— begin Passage —
Couples’ Thoughts during Conflict Show How Happy They Are
Whether spoken or unspoken, all couples have disagreements. Numerous studies show that what matters in relationships is not whether you have conflict with your partner, but how you and your partner experience and manage the conflict. If you interpret everything your partner does in an argument negatively, you will be less satisfied than if you frame her or his actions more positively.
Research explaining what couples think about during conflict has suffered from two problems. First, most studies have explored partners’ thoughts retrospectively – they ask partners to recall their thoughts or rate their thoughts after the fact. Second, studies have examined couples’ thoughts in broad terms – whether they are positive or negative. Therefore, we know relatively little about the content of couples’ thoughts during conflict.
We conducted a study on what romantic partners think about during conflict, when they are arguing. The research participants were 71 young, unmarried couples who had been involved in their relationship for an average of three years. At the start of the investigation, participants listed topics of disagreement in their relationship. Typical topics included time spent together, money, substance abuse, and past romantic relationships. We selected a topic listed by both partners, placed the partners in separate rooms, and asked them to chat online with each other about the conflict topic for 10 minutes. While the partners discussed their conflict online, we asked them to talk out loud about what they were thinking. The participants’ talk-aloud thoughts were recorded and analyzed.
The study showed a number of differences between the thoughts of happy and unhappy couples. During conversations, people who were unhappy in their romantic relationships spent more time thinking about how angry and frustrated they were. They also were more likely to think about how much power they, or their partner, had in the relationship. And, compared to people who were happy in their relationships, unhappy partners’ thoughts were marked by greater inflexibility.
— end Passage —
_Complete the following_.
(1) In the article on couples' thoughts during conflict, reproduce the text between "Couples’ Thoughts during Conflict Show" and "actions more positively.", inclusive, changing "partner" to "spouse".
(2) According to the article on couples' thoughts during conflict, how many couples took part in the study?
— begin Dataset rows —
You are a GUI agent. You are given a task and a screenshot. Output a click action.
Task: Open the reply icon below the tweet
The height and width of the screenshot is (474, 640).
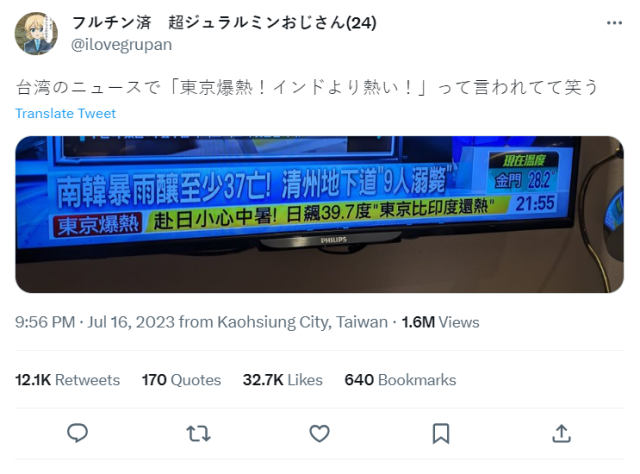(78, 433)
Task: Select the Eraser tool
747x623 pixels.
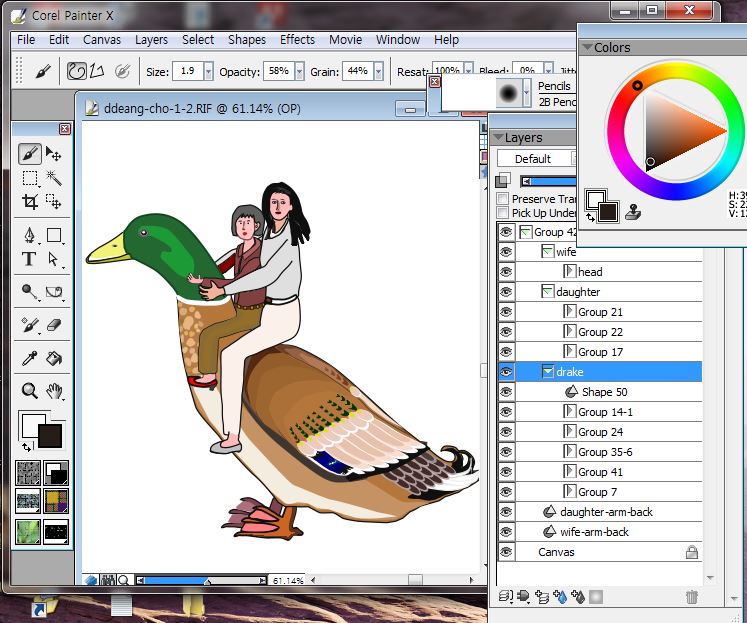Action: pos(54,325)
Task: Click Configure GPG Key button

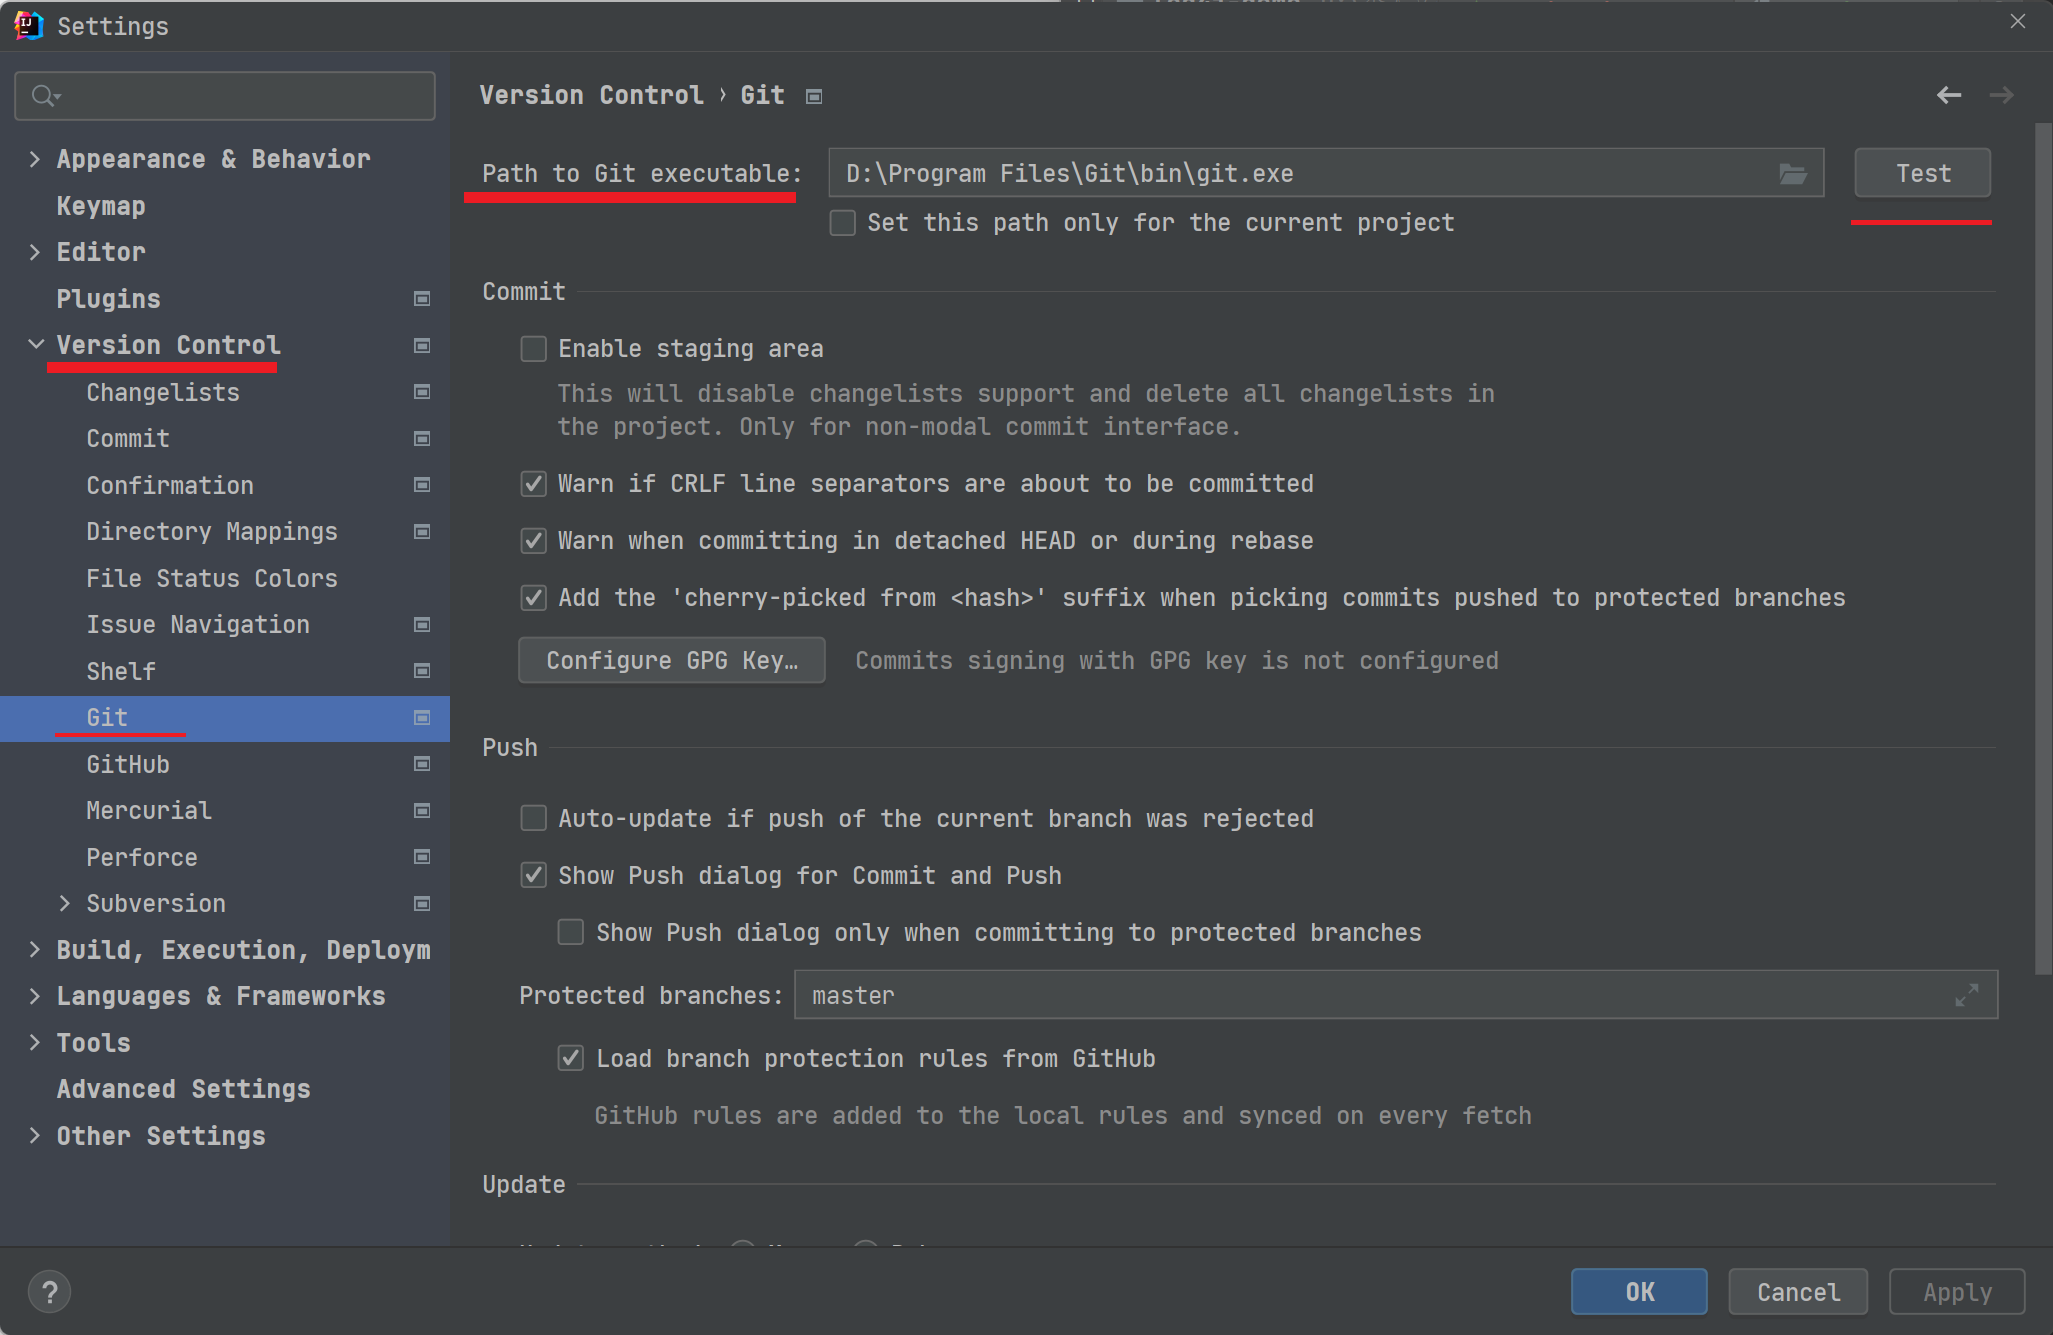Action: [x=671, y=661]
— end Dataset rows —
_Worked solutions_.
(1)
Couples’ Thoughts during Conflict Show How Happy They Are
Whether spoken or unspoken, all couples have disagreements. Numerous studies show that what matters in relationships is not whether you have conflict with your spouse, but how you and your spouse experience and manage the conflict. If you interpret everything your spouse does in an argument negatively, you will be less satisfied than if you frame her or his actions more positively.

(2) 71 young, unmarried couples took part.